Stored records
——

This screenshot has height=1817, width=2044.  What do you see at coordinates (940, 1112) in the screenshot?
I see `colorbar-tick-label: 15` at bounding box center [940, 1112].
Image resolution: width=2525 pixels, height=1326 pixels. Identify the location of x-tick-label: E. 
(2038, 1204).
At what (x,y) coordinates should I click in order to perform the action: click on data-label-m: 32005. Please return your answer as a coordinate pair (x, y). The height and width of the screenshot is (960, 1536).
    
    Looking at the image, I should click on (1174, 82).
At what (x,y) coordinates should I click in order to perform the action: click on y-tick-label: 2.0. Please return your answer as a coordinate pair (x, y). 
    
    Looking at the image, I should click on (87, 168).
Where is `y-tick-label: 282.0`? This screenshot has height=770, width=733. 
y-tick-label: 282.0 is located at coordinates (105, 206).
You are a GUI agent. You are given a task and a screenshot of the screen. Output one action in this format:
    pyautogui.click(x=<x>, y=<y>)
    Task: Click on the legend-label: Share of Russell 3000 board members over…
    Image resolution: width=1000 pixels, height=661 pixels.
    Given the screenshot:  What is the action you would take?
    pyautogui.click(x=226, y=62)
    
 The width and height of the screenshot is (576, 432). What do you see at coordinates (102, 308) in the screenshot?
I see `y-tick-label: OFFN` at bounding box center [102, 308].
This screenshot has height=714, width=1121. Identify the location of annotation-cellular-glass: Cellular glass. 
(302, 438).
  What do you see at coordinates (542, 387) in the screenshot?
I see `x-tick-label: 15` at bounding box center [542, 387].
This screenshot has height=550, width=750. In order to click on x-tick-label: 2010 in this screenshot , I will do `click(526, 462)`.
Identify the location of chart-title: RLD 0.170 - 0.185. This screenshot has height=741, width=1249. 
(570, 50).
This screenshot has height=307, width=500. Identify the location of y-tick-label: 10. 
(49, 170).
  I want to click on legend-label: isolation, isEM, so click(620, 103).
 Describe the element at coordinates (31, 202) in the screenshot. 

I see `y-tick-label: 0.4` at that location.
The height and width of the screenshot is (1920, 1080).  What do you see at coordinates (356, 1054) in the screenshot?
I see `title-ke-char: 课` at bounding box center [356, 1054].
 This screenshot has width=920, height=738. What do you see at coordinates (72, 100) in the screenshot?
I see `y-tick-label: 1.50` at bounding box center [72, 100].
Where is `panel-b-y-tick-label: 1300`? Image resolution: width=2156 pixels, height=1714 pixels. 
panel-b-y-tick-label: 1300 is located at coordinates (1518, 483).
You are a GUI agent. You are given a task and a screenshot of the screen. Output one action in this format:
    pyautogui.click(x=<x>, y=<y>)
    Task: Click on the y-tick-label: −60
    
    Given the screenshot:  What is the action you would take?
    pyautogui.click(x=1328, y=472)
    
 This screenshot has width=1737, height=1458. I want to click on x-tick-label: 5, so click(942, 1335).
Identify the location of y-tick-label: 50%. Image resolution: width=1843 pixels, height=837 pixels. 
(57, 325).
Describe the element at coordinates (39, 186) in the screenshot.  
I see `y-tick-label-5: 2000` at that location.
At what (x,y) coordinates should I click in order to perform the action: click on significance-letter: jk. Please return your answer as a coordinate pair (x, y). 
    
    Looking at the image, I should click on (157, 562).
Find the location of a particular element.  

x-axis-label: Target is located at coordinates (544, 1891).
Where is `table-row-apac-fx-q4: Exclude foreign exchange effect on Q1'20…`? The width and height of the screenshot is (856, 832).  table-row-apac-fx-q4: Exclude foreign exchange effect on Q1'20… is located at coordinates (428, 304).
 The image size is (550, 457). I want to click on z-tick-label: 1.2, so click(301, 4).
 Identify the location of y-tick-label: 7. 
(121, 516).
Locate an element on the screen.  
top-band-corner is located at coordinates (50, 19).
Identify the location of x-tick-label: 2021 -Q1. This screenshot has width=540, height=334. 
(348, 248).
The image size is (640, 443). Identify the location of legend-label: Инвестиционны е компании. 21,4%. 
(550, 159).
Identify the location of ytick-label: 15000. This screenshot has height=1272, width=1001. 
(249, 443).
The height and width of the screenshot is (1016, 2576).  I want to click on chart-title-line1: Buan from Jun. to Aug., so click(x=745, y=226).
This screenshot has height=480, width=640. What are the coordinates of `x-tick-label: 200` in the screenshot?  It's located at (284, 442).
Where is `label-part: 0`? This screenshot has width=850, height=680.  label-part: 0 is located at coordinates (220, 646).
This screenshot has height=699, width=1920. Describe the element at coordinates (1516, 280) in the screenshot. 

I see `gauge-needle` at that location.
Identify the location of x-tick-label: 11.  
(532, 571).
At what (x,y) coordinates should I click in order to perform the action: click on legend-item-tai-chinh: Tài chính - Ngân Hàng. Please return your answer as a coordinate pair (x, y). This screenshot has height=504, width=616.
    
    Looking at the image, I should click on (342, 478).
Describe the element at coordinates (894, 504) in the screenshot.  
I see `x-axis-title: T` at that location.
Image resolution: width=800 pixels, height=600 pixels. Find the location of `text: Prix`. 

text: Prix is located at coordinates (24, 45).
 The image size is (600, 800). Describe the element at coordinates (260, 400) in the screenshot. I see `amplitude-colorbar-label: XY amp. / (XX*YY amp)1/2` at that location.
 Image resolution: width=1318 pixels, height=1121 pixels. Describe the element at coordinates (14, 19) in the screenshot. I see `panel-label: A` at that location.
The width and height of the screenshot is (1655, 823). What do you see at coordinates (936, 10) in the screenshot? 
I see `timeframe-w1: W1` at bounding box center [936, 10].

——

▶ _What is needed_: Write out all of the records above verbatim, with every character kept unchanged.

▶ _Answer section_:
This screenshot has height=1817, width=2044.  What do you see at coordinates (940, 1112) in the screenshot?
I see `colorbar-tick-label: 15` at bounding box center [940, 1112].
Image resolution: width=2525 pixels, height=1326 pixels. Identify the location of x-tick-label: E. 
(2038, 1204).
At what (x,y) coordinates should I click in order to perform the action: click on data-label-m: 32005. Please return your answer as a coordinate pair (x, y). The height and width of the screenshot is (960, 1536).
    
    Looking at the image, I should click on (1174, 82).
At what (x,y) coordinates should I click in order to perform the action: click on y-tick-label: 2.0. Please return your answer as a coordinate pair (x, y). 
    
    Looking at the image, I should click on (87, 168).
Where is `y-tick-label: 282.0`? This screenshot has height=770, width=733. 
y-tick-label: 282.0 is located at coordinates (105, 206).
You are a GUI agent. You are given a task and a screenshot of the screen. Output one action in this format:
    pyautogui.click(x=<x>, y=<y>)
    Task: Click on the legend-label: Share of Russell 3000 board members over…
    Image resolution: width=1000 pixels, height=661 pixels.
    Given the screenshot:  What is the action you would take?
    pyautogui.click(x=226, y=62)
    
 The width and height of the screenshot is (576, 432). What do you see at coordinates (102, 308) in the screenshot?
I see `y-tick-label: OFFN` at bounding box center [102, 308].
This screenshot has height=714, width=1121. Identify the location of annotation-cellular-glass: Cellular glass. 
(302, 438).
  What do you see at coordinates (542, 387) in the screenshot?
I see `x-tick-label: 15` at bounding box center [542, 387].
This screenshot has height=550, width=750. In order to click on x-tick-label: 2010 in this screenshot , I will do `click(526, 462)`.
Identify the location of chart-title: RLD 0.170 - 0.185. This screenshot has height=741, width=1249. 
(570, 50).
This screenshot has height=307, width=500. Identify the location of y-tick-label: 10. 
(49, 170).
  I want to click on legend-label: isolation, isEM, so click(620, 103).
 Describe the element at coordinates (31, 202) in the screenshot. 

I see `y-tick-label: 0.4` at that location.
The height and width of the screenshot is (1920, 1080).  What do you see at coordinates (356, 1054) in the screenshot?
I see `title-ke-char: 课` at bounding box center [356, 1054].
 This screenshot has width=920, height=738. What do you see at coordinates (72, 100) in the screenshot?
I see `y-tick-label: 1.50` at bounding box center [72, 100].
Where is `panel-b-y-tick-label: 1300`? Image resolution: width=2156 pixels, height=1714 pixels. 
panel-b-y-tick-label: 1300 is located at coordinates (1518, 483).
You are a GUI agent. You are given a task and a screenshot of the screen. Output one action in this format:
    pyautogui.click(x=<x>, y=<y>)
    Task: Click on the y-tick-label: −60
    
    Given the screenshot:  What is the action you would take?
    pyautogui.click(x=1328, y=472)
    
 This screenshot has width=1737, height=1458. I want to click on x-tick-label: 5, so click(942, 1335).
Identify the location of y-tick-label: 50%. Image resolution: width=1843 pixels, height=837 pixels. 
(57, 325).
Describe the element at coordinates (39, 186) in the screenshot.  
I see `y-tick-label-5: 2000` at that location.
At what (x,y) coordinates should I click in order to perform the action: click on significance-letter: jk. Please return your answer as a coordinate pair (x, y). 
    
    Looking at the image, I should click on (157, 562).
Find the location of a particular element.  

x-axis-label: Target is located at coordinates (544, 1891).
Where is `table-row-apac-fx-q4: Exclude foreign exchange effect on Q1'20…`? The width and height of the screenshot is (856, 832).  table-row-apac-fx-q4: Exclude foreign exchange effect on Q1'20… is located at coordinates (428, 304).
 The image size is (550, 457). I want to click on z-tick-label: 1.2, so click(301, 4).
 Identify the location of y-tick-label: 7. 
(121, 516).
Locate an element on the screen.  
top-band-corner is located at coordinates (50, 19).
Identify the location of x-tick-label: 2021 -Q1. This screenshot has width=540, height=334. 
(348, 248).
The image size is (640, 443). Identify the location of legend-label: Инвестиционны е компании. 21,4%. 
(550, 159).
Identify the location of ytick-label: 15000. This screenshot has height=1272, width=1001. 
(249, 443).
The height and width of the screenshot is (1016, 2576).  I want to click on chart-title-line1: Buan from Jun. to Aug., so click(x=745, y=226).
This screenshot has height=480, width=640. What are the coordinates of `x-tick-label: 200` in the screenshot?  It's located at (284, 442).
Where is `label-part: 0`? This screenshot has width=850, height=680.  label-part: 0 is located at coordinates (220, 646).
This screenshot has height=699, width=1920. Describe the element at coordinates (1516, 280) in the screenshot. 

I see `gauge-needle` at that location.
Identify the location of x-tick-label: 11.  
(532, 571).
At what (x,y) coordinates should I click in order to perform the action: click on legend-item-tai-chinh: Tài chính - Ngân Hàng. Please return your answer as a coordinate pair (x, y). This screenshot has height=504, width=616.
    
    Looking at the image, I should click on (342, 478).
Describe the element at coordinates (894, 504) in the screenshot.  
I see `x-axis-title: T` at that location.
Image resolution: width=800 pixels, height=600 pixels. Find the location of `text: Prix`. 

text: Prix is located at coordinates (24, 45).
 The image size is (600, 800). Describe the element at coordinates (260, 400) in the screenshot. I see `amplitude-colorbar-label: XY amp. / (XX*YY amp)1/2` at that location.
 Image resolution: width=1318 pixels, height=1121 pixels. Describe the element at coordinates (14, 19) in the screenshot. I see `panel-label: A` at that location.
The width and height of the screenshot is (1655, 823). What do you see at coordinates (936, 10) in the screenshot? 
I see `timeframe-w1: W1` at bounding box center [936, 10].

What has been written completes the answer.